This chapter discusses query optimization in distributed database system.
In a distributed database system, processing a query comprises of optimization at both the global and the local level. The query enters the database system at the client or controlling site. Here, the user is validated, the query is checked, translated, and optimized at a global level.
The architecture can be represented as −
The process of mapping global queries to local ones can be realized as follows −
The tables required in a global query have fragments distributed across multiple sites. The local databases have information only about local data. The controlling site uses the global data dictionary to gather information about the distribution and reconstructs the global view from the fragments.
If there is no replication, the global optimizer runs local queries at the sites where the fragments are stored. If there is replication, the global optimizer selects the site based upon communication cost, workload, and server speed.
The global optimizer generates a distributed execution plan so that least amount of data transfer occurs across the sites. The plan states the location of the fragments, order in which query steps needs to be executed and the processes involved in transferring intermediate results.
The local queries are optimized by the local database servers.
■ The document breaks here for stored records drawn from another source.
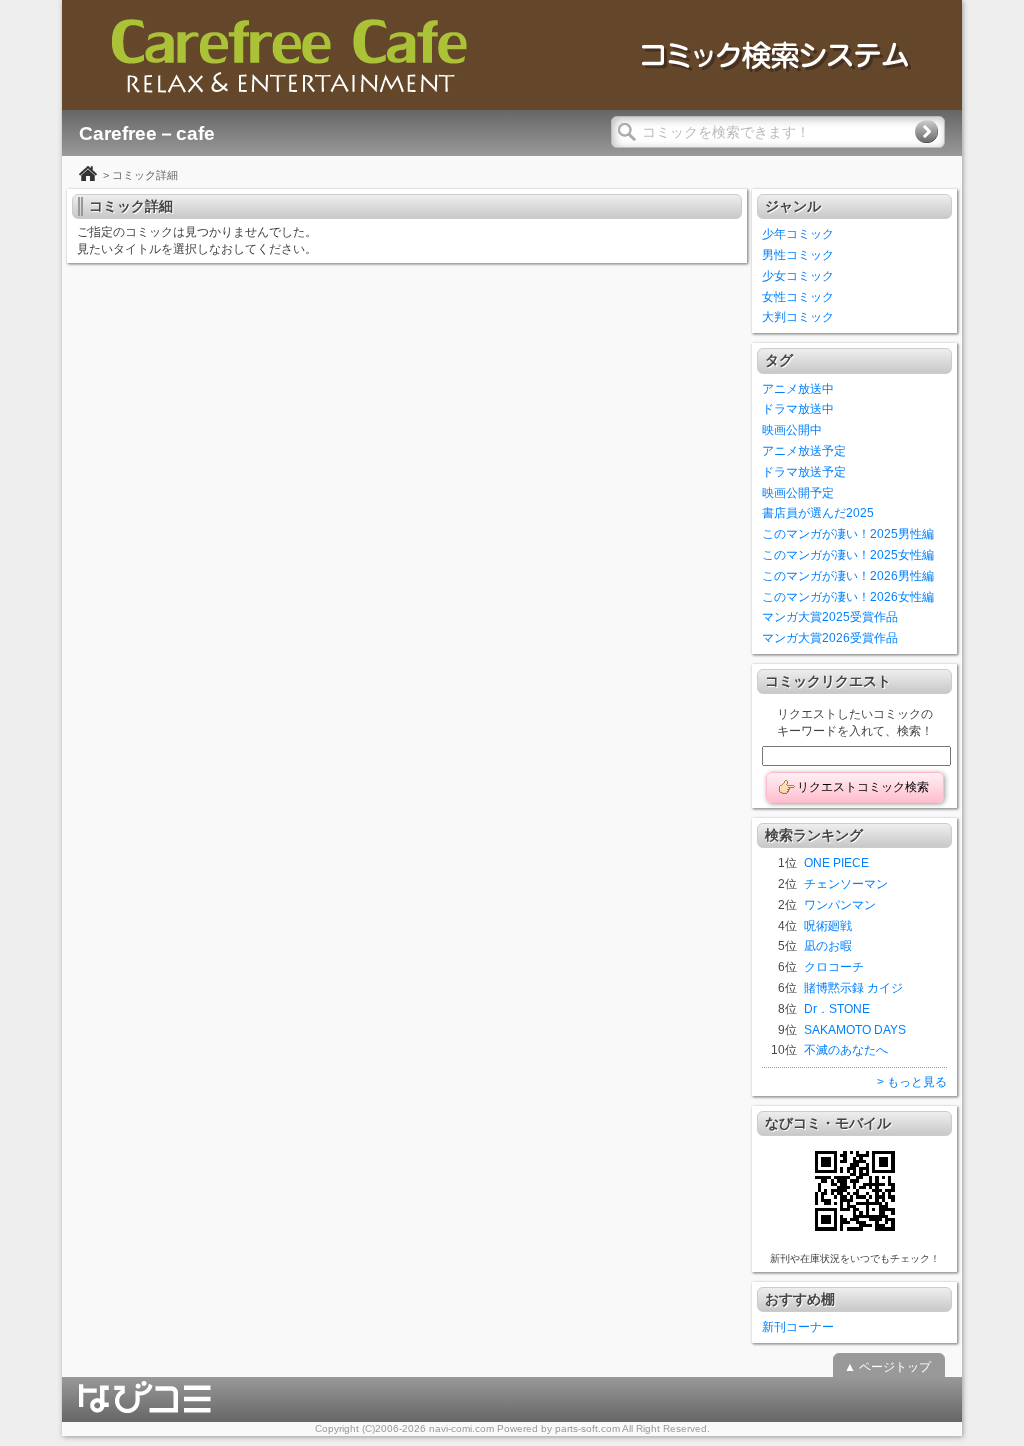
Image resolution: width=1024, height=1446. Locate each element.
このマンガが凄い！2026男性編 (848, 576)
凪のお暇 (828, 946)
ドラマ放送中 (798, 409)
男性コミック (798, 255)
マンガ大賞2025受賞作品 (830, 617)
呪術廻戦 (828, 926)
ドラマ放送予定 (804, 472)
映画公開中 (792, 430)
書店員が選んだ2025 (818, 513)
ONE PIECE (836, 863)
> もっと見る (912, 1082)
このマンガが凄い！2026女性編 (848, 597)
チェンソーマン (846, 884)
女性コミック (798, 297)
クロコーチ (834, 967)
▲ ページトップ (887, 1367)
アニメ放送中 (798, 389)
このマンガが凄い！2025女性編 (848, 555)
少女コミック (798, 276)
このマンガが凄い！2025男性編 (848, 534)
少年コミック (798, 234)
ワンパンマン (840, 905)
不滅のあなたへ (846, 1050)
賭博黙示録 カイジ (853, 988)
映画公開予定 (798, 493)
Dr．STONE (837, 1009)
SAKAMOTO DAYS (855, 1030)
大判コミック (798, 317)
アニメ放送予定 (804, 451)
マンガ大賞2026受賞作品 (830, 638)
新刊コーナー (798, 1327)
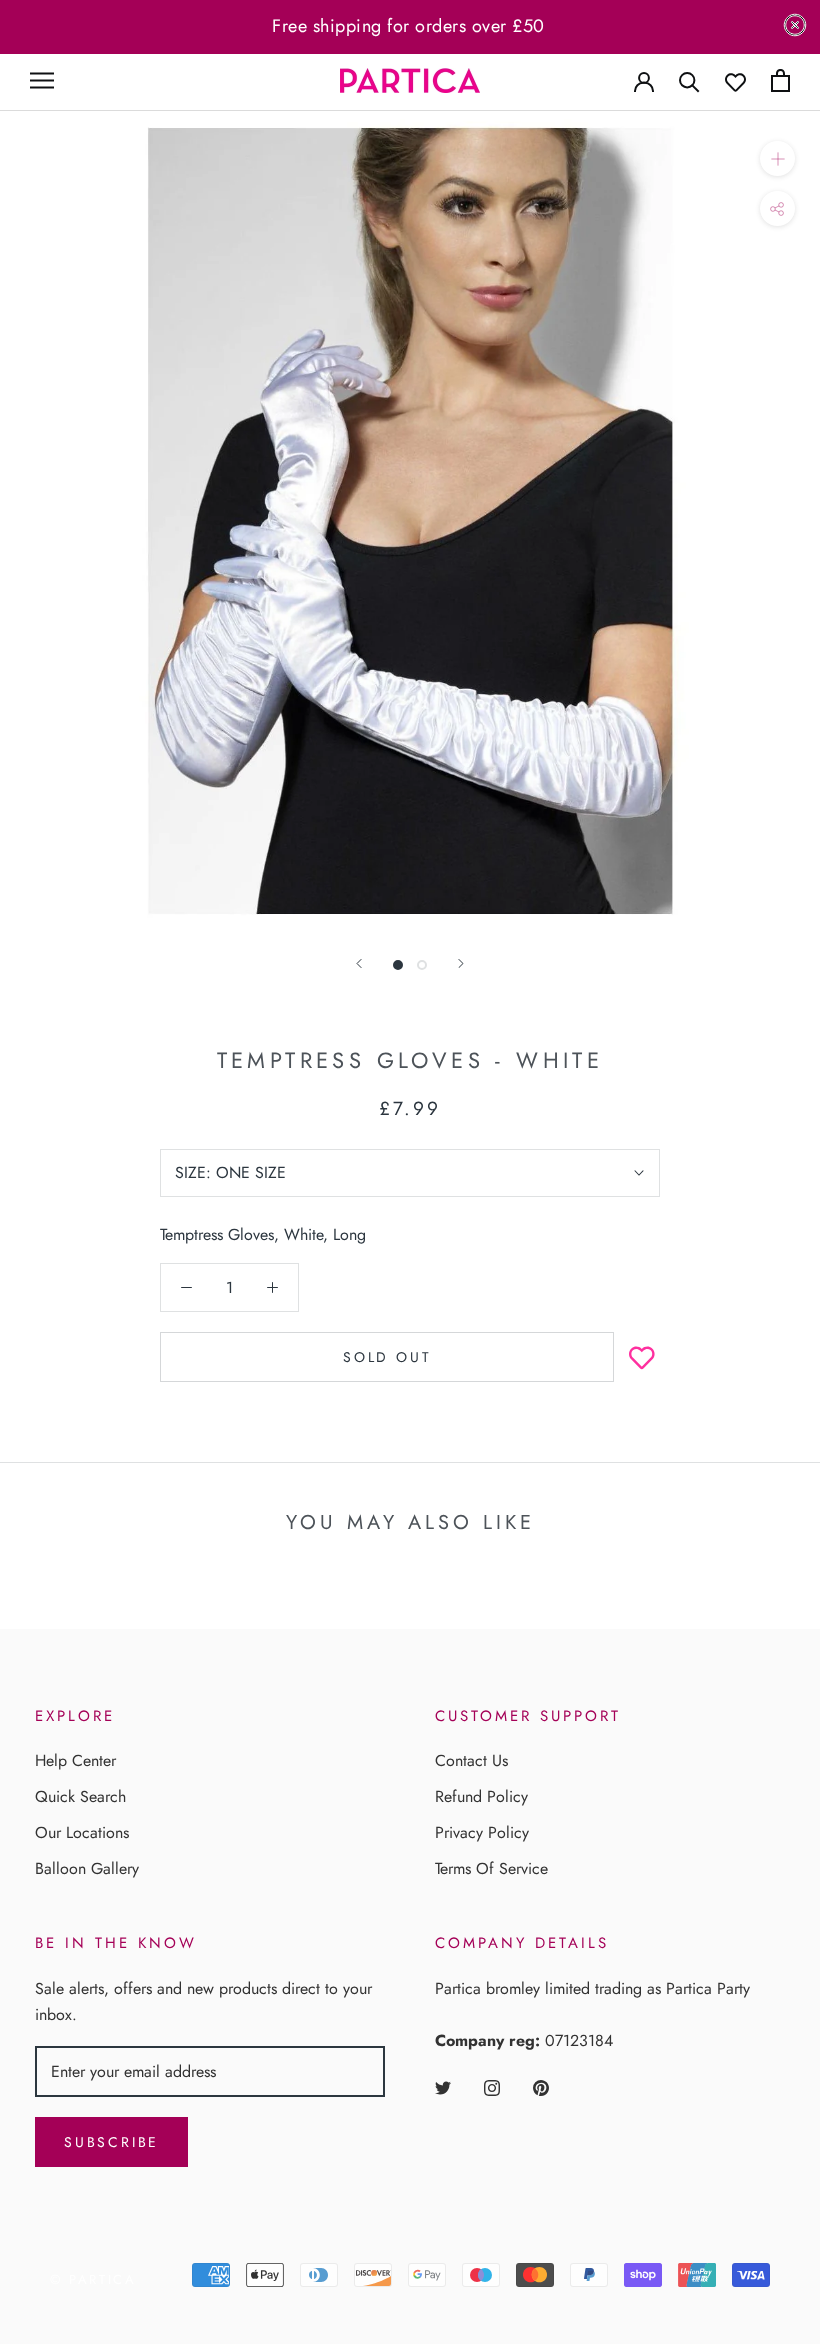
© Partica (93, 2279)
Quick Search (80, 1796)
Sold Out (387, 1357)
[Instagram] (492, 2087)
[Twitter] (443, 2087)
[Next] (461, 963)
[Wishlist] (735, 80)
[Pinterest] (541, 2087)
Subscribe (111, 2142)
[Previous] (359, 963)
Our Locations (82, 1832)
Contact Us (471, 1760)
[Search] (689, 80)
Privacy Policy (482, 1832)
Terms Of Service (491, 1868)
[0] (780, 80)
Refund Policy (481, 1796)
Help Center (75, 1760)
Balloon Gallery (87, 1868)
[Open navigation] (42, 80)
Finally, the local query results are merged together through union operation in case of horizontal fragments and join operation for vertical fragments.
For example, let us consider that the following Project schema is horizontally fragmented according to City, the cities being New Delhi, Kolkata and Hyderabad.
PROJECT
PId | City | Department | Status |
Suppose there is a query to retrieve details of all projects whose status is “Ongoing”.
The global query will be &inus;
$$\sigma_{status} = {\small "ongoing"}^{(PROJECT)}$$
Query in New Delhi’s server will be −
$$\sigma_{status} = {\small "ongoing"}^{({NewD}_-{PROJECT})}$$
Query in Kolkata’s server will be −
$$\sigma_{status} = {\small "ongoing"}^{({Kol}_-{PROJECT})}$$
Query in Hyderabad’s server will be −
$$\sigma_{status} = {\small "ongoing"}^{({Hyd}_-{PROJECT})}$$
In order to get the overall result, we need to union the results of the three queries as follows −
$\sigma_{status} = {\small "ongoing"}^{({NewD}_-{PROJECT})} \cup \sigma_{status} = {\small "ongoing"}^{({kol}_-{PROJECT})} \cup \sigma_{status} = {\small "ongoing"}^{({Hyd}_-{PROJECT})}$
Distributed query optimization requires evaluation of a large number of query trees each of which produce the required results of a query. This is primarily due to the presence of large amount of replicated and fragmented data. Hence, the target is to find an optimal solution instead of the best solution.
The main issues for distributed query optimization are −
A distributed system has a number of database servers in the various sites to perform the operations pertaining to a query. Following are the approaches for optimal resource utilization −
Operation Shipping − In operation shipping, the operation is run at the site where the data is stored and not at the client site. The results are then transferred to the client site. This is appropriate for operations where the operands are available at the same site. Example: Select and Project operations.
Data Shipping − In data shipping, the data fragments are transferred to the database server, where the operations are executed. This is used in operations where the operands are distributed at different sites. This is also appropriate in systems where the communication costs are low, and local processors are much slower than the client server.
Hybrid Shipping − This is a combination of data and operation shipping. Here, data fragments are transferred to the high-speed processors, where the operation runs. The results are then sent to the client site.
In query trading algorithm for distributed database systems, the controlling/client site for a distributed query is called the buyer and the sites where the local queries execute are called sellers. The buyer formulates a number of alternatives for choosing sellers and for reconstructing the global results. The target of the buyer is to achieve the optimal cost.
The algorithm starts with the buyer assigning sub-queries to the seller sites. The optimal plan is created from local optimized query plans proposed by the sellers combined with the communication cost for reconstructing the final result. Once the global optimal plan is formulated, the query is executed.
Optimal solution generally involves reduction of solution space so that the cost of query and data transfer is reduced. This can be achieved through a set of heuristic rules, just as heuristics in centralized systems.
Following are some of the rules −
Perform selection and projection operations as early as possible. This reduces the data flow over communication network.
Simplify operations on horizontal fragments by eliminating selection conditions which are not relevant to a particular site.
In case of join and union operations comprising of fragments located in multiple sites, transfer fragmented data to the site where most of the data is present and perform operation there.
Use semi-join operation to qualify tuples that are to be joined. This reduces the amount of data transfer which in turn reduces communication cost.
Merge the common leaves and sub-trees in a distributed query tree.